Joe Root was out for 0 at Lord’s on the first day of England’s first men’s Test against New Zealand, and the innings had already begun to fray around him. Will O’Rourke produced a seaming lifter that shaved the outside edge of Root’s bat before Tom Blundell completed the catch, leaving England 33-3 in the 13th over.
That dismissal mattered because Root is still the central name England lean on when the top order is being squeezed, and he had gone in with his side already under heavy pressure. England had not done much wrong, but New Zealand’s seam attack kept asking questions from the start, and the live report described it as forensic and sensational.
The trouble began earlier in the session when Matt Henry suffered a back spasm and left the field, but New Zealand did not lose their grip. O’Rourke returned in the 11th over after replacing Henry and began testing England’s openers, then Nathan Smith struck with his third ball of the match in the 12th over to remove Ben Duckett, who was caught in front by a length ball from around the wicket that nipped back sharply.

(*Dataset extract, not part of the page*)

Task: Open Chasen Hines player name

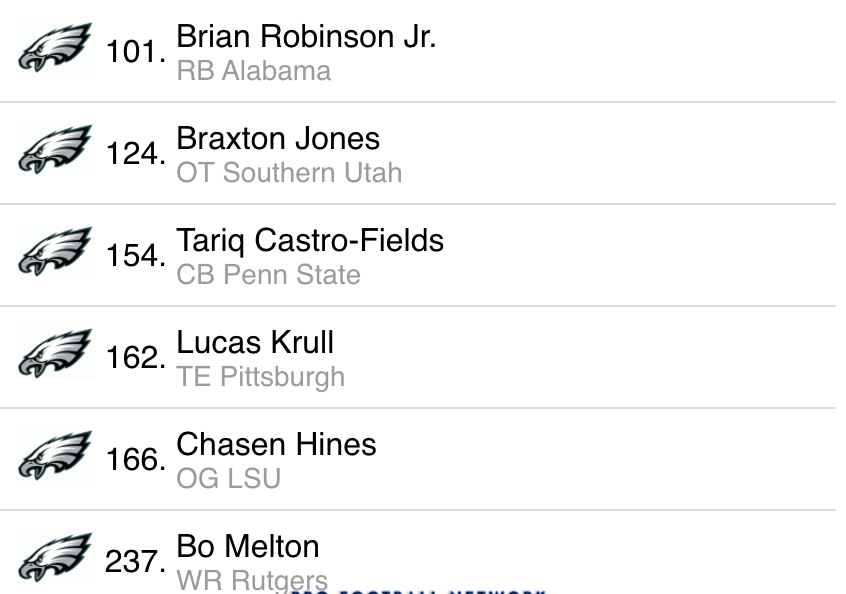Action: 276,445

Root’s wicket followed immediately in the 13th over, and the score nudged to 34-3 in the next over with Root on 1 and Harry Brook on 0. Jacob Bethell had already been given out lbw for 0 against O’Rourke, leaving England’s batting order pinned down by four specialist seamers and short of momentum at the one point in the series when they needed a clean start.
The immediate question is not whether England were exposed; they were. It is whether they can recover quickly enough to make this opening day more than a warning, and whether Henry’s back spasm changes the balance of New Zealand’s attack if he cannot return. For now, the story belongs to O’Rourke, Smith and a top order that could not get free at Lord’s.